# What you have to do:
All entries, exactly as written, should be output again.

*** Exercise data

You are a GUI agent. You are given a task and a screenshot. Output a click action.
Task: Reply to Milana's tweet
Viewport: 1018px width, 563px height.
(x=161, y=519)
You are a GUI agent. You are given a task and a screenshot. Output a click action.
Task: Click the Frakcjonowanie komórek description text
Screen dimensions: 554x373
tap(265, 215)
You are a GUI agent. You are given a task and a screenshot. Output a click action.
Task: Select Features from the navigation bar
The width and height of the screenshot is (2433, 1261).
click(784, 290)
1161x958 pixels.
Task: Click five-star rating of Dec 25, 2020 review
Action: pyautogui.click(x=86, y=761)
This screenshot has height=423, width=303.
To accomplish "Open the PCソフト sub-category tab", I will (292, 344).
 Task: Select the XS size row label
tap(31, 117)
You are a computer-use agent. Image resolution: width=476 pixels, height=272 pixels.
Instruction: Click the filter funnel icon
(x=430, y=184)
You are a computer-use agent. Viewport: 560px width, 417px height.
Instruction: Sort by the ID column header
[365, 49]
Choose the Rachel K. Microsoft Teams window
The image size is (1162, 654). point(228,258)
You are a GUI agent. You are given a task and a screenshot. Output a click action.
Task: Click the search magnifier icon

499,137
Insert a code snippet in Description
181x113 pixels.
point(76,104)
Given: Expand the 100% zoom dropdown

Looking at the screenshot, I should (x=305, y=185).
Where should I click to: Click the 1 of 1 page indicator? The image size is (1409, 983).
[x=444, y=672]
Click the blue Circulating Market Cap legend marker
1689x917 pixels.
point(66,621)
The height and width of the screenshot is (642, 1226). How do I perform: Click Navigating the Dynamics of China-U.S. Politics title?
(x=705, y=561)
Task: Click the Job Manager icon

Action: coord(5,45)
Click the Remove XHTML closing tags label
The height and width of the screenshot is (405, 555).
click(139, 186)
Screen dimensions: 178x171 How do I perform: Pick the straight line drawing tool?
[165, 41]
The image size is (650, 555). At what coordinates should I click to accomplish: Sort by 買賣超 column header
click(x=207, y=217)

******

# Task output:
You are a GUI agent. You are given a task and a screenshot. Output a click action.
Task: Reply to Milana's tweet
Viewport: 1018px width, 563px height.
(x=161, y=519)
You are a GUI agent. You are given a task and a screenshot. Output a click action.
Task: Click the Frakcjonowanie komórek description text
Screen dimensions: 554x373
tap(265, 215)
You are a GUI agent. You are given a task and a screenshot. Output a click action.
Task: Select Features from the navigation bar
The width and height of the screenshot is (2433, 1261).
click(784, 290)
1161x958 pixels.
Task: Click five-star rating of Dec 25, 2020 review
Action: pyautogui.click(x=86, y=761)
This screenshot has height=423, width=303.
To accomplish "Open the PCソフト sub-category tab", I will (292, 344).
 Task: Select the XS size row label
tap(31, 117)
You are a computer-use agent. Image resolution: width=476 pixels, height=272 pixels.
Instruction: Click the filter funnel icon
(x=430, y=184)
You are a computer-use agent. Viewport: 560px width, 417px height.
Instruction: Sort by the ID column header
[365, 49]
Choose the Rachel K. Microsoft Teams window
The image size is (1162, 654). point(228,258)
You are a GUI agent. You are given a task and a screenshot. Output a click action.
Task: Click the search magnifier icon

499,137
Insert a code snippet in Description
181x113 pixels.
point(76,104)
Given: Expand the 100% zoom dropdown

Looking at the screenshot, I should (x=305, y=185).
Where should I click to: Click the 1 of 1 page indicator? The image size is (1409, 983).
[x=444, y=672]
Click the blue Circulating Market Cap legend marker
1689x917 pixels.
point(66,621)
The height and width of the screenshot is (642, 1226). How do I perform: Click Navigating the Dynamics of China-U.S. Politics title?
(x=705, y=561)
Task: Click the Job Manager icon

Action: coord(5,45)
Click the Remove XHTML closing tags label
The height and width of the screenshot is (405, 555).
click(139, 186)
Screen dimensions: 178x171 How do I perform: Pick the straight line drawing tool?
[165, 41]
The image size is (650, 555). At what coordinates should I click to accomplish: Sort by 買賣超 column header
click(x=207, y=217)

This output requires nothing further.